On Mon, 15 Apr 2013 11:02:19 -0500, Luke Lee <durdenmisc at gmail.com> wrote:
> As mentioned here,
> you cannot use the 'disconnect' method to disconnect something when the
> signals were connected via the emit() method.
> I'm curious about the details of why connecting signals to the emit()
> method does not work.  I've tried to do some debugging myself, but I'm
> still a bit confused.
> It looks as though the pyqtSignal object **changes** during the course
of a
> running application.  For example, consider the following line:
> ok.pressed.connect(cancel.pressed.emit)
> As previously mentioned doing a disconnect like the following doesn't
> ok.pressed.disconnect(cancel.pressed.emit)
> I've tried debugging by printing the id() of the cancel.pressed object
> (pyqtSignal) as well as the id() of the cancel.pressed.emit method. 
> object ids actually **change** between when I connect and later try to
> disconnect.
> I've verified that I'm not deleting the objects, etc.  Also, calling
> cancel.pressed.emit() works as you can imagine even though it's
seemingly a
> different object than the one that was connected earlier.  What exactly
> happening here?
> I'm assuming it has something to do with the wrapping of the C++ code
> maybe the QMetaObject
> is involved somehow.
> I'm really just trying to understand why these ids don't match up and
> connecting signals to signals is preferred vs. connecting to the emit
> method.  I can easily change my code to connect the signals via the
> preferred method, but I felt like there was a useful lesson to learn
>  Thoughts?

Signals work in a similar way to class methods.
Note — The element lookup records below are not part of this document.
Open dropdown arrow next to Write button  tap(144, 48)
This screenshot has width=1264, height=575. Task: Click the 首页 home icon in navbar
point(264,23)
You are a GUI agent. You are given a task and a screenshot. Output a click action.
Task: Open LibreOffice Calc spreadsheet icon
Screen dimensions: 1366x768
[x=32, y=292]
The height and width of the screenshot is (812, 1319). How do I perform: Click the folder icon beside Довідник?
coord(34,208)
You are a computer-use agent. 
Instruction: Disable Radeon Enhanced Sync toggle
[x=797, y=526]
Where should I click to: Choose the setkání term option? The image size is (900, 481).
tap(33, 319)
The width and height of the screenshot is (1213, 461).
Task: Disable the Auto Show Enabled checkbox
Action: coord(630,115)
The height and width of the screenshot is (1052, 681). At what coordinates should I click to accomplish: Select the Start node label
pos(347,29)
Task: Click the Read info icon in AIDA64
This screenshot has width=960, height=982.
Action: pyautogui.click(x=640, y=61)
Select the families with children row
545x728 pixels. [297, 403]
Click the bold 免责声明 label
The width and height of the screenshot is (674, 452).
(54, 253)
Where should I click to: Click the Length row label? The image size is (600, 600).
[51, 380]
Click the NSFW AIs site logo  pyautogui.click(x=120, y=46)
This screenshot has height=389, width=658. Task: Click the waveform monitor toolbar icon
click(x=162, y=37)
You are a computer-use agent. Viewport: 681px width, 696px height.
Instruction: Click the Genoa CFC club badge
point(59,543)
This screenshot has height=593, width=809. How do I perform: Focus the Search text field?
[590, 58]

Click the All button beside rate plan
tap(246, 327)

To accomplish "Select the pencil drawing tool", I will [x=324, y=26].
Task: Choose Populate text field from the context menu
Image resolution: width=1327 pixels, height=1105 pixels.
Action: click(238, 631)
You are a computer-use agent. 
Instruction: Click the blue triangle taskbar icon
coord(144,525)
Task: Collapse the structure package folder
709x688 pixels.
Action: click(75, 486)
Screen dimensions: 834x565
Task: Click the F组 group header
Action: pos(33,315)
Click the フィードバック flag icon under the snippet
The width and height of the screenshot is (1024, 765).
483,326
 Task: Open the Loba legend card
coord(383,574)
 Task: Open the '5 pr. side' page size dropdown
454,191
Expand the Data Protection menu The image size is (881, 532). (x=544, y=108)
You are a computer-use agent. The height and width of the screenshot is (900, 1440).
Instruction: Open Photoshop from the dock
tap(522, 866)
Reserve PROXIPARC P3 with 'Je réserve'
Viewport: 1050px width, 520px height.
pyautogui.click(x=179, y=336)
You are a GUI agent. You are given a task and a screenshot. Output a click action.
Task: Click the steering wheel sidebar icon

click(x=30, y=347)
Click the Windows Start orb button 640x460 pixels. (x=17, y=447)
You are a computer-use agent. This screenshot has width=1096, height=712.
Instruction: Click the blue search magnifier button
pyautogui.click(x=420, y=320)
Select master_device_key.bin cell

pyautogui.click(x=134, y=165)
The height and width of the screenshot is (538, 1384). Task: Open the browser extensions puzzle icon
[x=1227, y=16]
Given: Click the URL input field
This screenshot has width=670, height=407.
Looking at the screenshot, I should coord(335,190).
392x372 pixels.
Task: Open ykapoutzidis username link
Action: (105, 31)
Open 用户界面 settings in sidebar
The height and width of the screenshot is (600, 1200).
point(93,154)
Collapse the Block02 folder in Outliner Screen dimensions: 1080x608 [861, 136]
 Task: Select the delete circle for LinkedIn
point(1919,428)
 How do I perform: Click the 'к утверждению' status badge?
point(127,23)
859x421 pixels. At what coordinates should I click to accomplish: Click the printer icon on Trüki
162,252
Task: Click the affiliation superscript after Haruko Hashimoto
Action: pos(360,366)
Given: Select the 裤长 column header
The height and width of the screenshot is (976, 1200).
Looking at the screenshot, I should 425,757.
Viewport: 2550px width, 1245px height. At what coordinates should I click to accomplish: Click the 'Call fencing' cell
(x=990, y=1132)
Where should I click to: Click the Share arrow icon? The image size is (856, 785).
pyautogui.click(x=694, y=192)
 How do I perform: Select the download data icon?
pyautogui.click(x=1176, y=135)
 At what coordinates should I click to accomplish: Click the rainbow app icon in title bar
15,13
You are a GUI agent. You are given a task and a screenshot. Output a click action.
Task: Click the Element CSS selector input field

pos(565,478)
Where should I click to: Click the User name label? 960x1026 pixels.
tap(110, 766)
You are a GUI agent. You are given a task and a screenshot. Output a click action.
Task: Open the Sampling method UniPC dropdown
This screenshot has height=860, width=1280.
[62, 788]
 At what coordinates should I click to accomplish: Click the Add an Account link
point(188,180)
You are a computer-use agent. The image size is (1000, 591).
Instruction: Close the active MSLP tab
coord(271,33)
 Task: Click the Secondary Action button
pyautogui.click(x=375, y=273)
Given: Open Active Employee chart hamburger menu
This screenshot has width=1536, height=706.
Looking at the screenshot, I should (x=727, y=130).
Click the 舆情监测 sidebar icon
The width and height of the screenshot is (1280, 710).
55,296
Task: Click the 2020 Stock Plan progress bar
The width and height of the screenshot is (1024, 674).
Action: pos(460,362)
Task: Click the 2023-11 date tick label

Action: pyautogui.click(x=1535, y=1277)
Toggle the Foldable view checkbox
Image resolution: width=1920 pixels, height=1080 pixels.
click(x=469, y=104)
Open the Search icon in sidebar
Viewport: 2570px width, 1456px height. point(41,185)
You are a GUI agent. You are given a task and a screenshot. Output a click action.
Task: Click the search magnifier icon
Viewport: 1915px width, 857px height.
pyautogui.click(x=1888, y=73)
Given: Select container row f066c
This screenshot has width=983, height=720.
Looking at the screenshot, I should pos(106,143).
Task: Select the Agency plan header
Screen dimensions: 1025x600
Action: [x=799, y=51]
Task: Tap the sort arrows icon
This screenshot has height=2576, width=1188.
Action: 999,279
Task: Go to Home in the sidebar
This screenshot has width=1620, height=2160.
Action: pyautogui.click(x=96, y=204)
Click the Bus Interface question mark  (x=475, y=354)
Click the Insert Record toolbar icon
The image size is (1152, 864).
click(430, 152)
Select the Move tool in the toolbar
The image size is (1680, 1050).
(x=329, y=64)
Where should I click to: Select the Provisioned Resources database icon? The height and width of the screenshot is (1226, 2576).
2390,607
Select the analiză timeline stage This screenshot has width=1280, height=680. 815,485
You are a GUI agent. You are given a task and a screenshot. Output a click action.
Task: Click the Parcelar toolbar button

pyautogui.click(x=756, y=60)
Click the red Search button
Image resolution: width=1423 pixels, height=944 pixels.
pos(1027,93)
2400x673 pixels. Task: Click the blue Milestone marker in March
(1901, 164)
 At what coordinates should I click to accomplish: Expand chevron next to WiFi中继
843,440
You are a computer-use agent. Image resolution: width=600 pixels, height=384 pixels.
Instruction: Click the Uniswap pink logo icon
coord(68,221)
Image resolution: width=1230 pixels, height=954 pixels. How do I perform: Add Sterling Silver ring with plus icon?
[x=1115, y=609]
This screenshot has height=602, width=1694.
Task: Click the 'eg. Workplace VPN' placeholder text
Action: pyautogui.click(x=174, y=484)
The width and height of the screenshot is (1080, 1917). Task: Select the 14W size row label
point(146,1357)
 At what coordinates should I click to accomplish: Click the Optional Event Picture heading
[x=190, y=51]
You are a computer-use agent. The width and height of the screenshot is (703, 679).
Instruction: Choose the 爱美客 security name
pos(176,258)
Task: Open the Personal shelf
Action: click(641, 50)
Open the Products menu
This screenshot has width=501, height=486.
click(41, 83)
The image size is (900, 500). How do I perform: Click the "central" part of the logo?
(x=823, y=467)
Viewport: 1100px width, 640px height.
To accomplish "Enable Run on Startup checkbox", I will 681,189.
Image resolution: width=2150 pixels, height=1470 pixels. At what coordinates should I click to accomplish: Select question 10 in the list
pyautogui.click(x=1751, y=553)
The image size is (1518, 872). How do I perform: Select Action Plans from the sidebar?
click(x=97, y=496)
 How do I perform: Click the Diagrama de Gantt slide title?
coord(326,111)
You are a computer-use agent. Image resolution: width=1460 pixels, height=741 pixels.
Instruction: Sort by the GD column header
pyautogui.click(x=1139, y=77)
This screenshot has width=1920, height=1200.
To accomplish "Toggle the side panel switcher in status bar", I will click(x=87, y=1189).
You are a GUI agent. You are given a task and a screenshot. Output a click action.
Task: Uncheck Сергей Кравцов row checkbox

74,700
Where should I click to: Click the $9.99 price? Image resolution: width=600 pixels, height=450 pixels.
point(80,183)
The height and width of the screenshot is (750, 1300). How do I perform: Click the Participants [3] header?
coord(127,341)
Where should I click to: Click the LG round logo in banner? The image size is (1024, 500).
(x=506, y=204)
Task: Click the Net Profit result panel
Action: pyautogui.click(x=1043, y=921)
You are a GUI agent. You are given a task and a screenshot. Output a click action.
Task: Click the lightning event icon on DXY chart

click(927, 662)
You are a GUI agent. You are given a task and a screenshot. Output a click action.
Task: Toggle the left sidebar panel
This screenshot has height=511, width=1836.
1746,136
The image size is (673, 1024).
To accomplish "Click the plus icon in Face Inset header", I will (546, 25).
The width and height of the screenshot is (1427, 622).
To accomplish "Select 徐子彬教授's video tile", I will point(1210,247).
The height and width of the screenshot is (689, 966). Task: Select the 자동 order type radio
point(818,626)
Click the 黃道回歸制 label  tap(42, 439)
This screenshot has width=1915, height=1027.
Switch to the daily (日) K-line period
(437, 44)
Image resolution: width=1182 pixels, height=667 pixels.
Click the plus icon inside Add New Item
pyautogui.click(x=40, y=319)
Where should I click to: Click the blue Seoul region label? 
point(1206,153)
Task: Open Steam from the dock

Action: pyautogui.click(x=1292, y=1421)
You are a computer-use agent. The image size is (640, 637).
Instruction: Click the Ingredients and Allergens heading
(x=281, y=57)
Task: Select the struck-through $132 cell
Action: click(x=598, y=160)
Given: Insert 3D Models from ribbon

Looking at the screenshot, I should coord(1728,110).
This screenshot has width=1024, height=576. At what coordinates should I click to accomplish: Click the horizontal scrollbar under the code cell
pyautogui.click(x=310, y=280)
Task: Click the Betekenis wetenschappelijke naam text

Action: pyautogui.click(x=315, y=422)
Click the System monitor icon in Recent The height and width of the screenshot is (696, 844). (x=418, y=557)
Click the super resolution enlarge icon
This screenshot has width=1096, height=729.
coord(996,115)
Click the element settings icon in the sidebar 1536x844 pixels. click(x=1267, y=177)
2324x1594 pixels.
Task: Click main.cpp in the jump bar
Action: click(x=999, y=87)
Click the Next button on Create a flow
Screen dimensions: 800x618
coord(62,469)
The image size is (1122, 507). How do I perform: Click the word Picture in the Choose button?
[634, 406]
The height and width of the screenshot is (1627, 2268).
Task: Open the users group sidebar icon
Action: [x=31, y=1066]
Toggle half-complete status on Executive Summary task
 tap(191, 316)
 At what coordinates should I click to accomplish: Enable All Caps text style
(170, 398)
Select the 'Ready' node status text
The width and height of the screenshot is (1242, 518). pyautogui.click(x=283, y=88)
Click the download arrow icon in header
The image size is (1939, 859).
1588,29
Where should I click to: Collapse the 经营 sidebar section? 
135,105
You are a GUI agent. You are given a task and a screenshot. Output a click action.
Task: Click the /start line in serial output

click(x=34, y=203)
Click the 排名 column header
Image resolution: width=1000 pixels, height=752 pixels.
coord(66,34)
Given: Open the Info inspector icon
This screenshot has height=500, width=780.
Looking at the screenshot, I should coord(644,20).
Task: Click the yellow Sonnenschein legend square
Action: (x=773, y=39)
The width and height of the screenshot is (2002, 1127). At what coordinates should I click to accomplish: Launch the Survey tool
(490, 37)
A signal object is an
attribute of a class, not an attribute of an instance of the class. When
you refer to a signal as an instance attribute a bound signal object is
automatically created and returned. Normally this will then be garbage
collected as soon as it is used. The pyqtSignal object doesn't change,
instead you are seeing different pyqtBoundSignal objects. Unbound and bound
methods work in the same way.

Connecting to emit doesn't work because of the transitory nature of
pyqtBoundSignal objects. Connecting to bound methods does work because SIP
has explicit support for it - SIP doesn't known anything about new-style

I could "fix" this, but I'm not going to. Connecting signals to signals is
the Qt way of doing things and is much more efficient.